• EXTRACTED DATA
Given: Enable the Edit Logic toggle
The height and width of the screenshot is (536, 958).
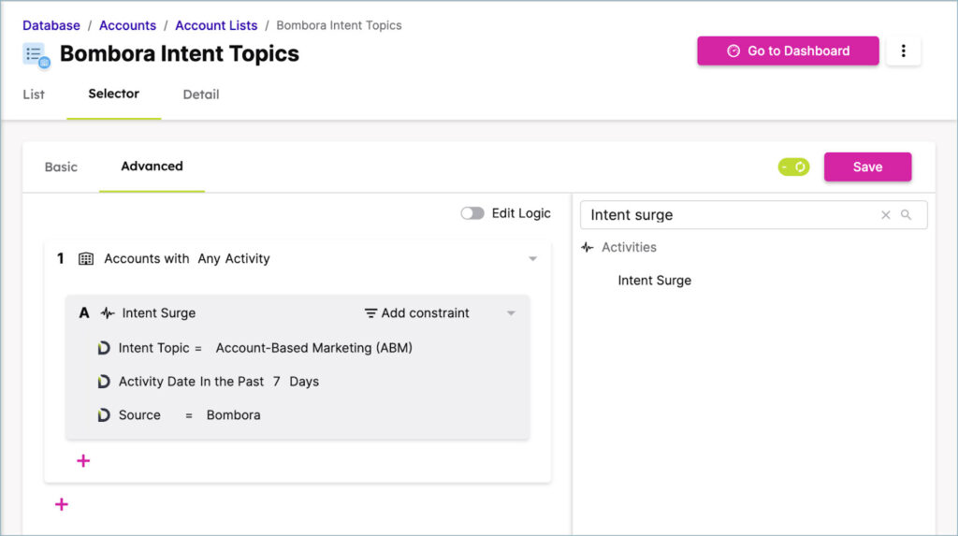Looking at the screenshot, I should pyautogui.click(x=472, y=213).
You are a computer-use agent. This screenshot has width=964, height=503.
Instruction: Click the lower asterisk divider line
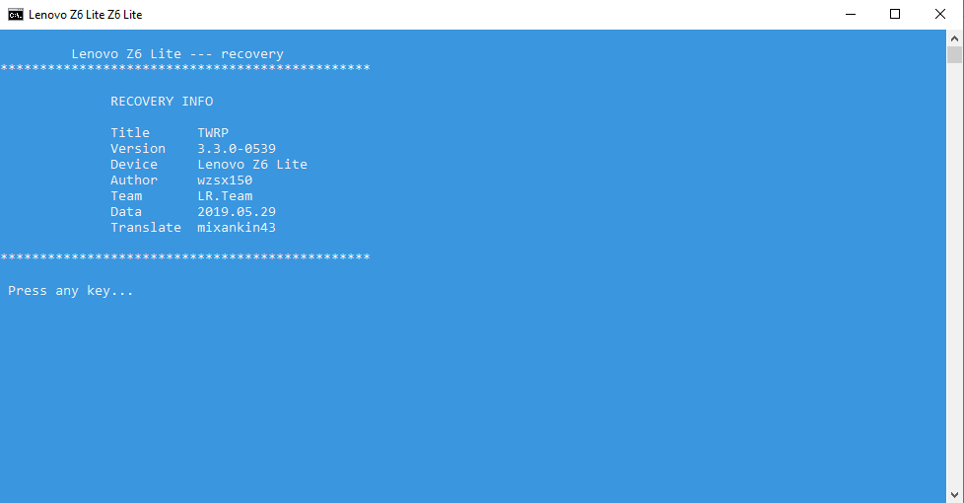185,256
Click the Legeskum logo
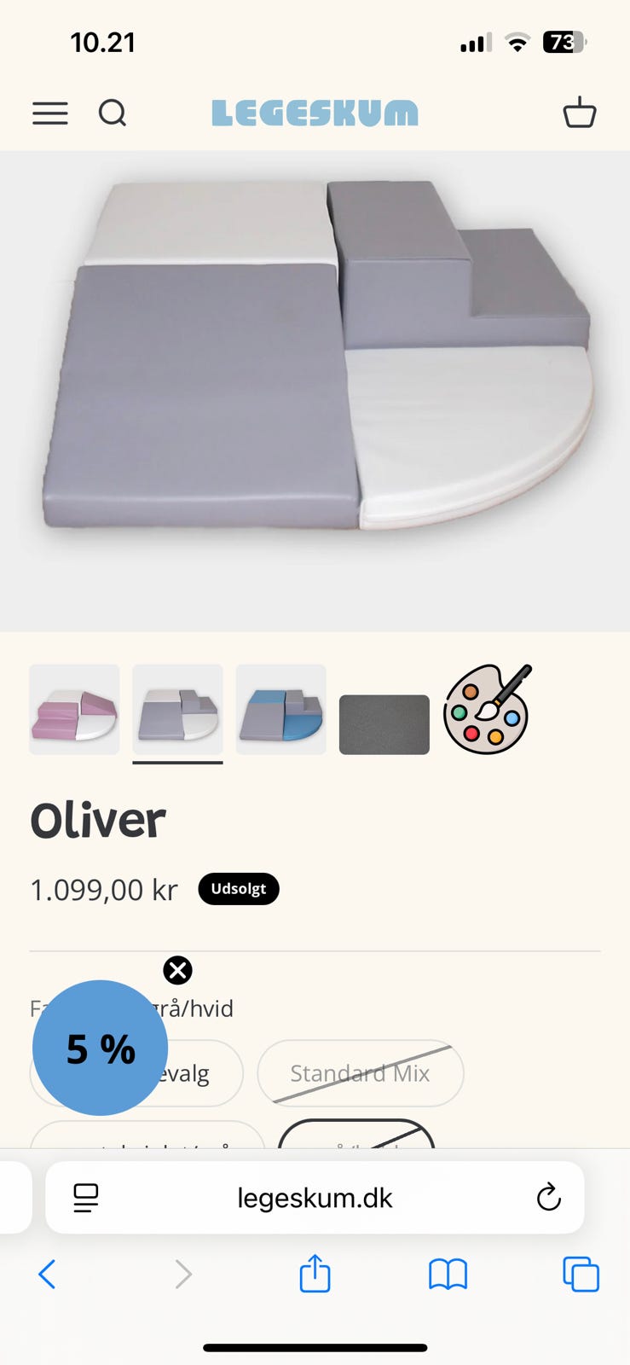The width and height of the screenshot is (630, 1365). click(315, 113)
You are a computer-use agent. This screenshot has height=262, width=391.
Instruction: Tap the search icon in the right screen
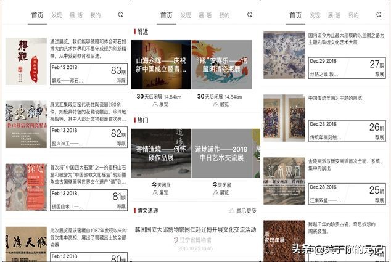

• PROBLEM TO WORK ON
Rewrite all the lines above, changing "Instruction" to "Command" and leaving the rest as it is. Omit the pictures.

• EXERCISE ANSWER
Given: Enable the Edit Logic toggle
The height and width of the screenshot is (536, 958).
Looking at the screenshot, I should pyautogui.click(x=472, y=213).
You are a computer-use agent. This screenshot has width=964, height=503.
Command: Click the lower asterisk divider line
185,256
Click the Legeskum logo
The width and height of the screenshot is (630, 1365). click(315, 113)
You are a computer-use agent. This screenshot has height=262, width=391.
Command: Tap the search icon in the right screen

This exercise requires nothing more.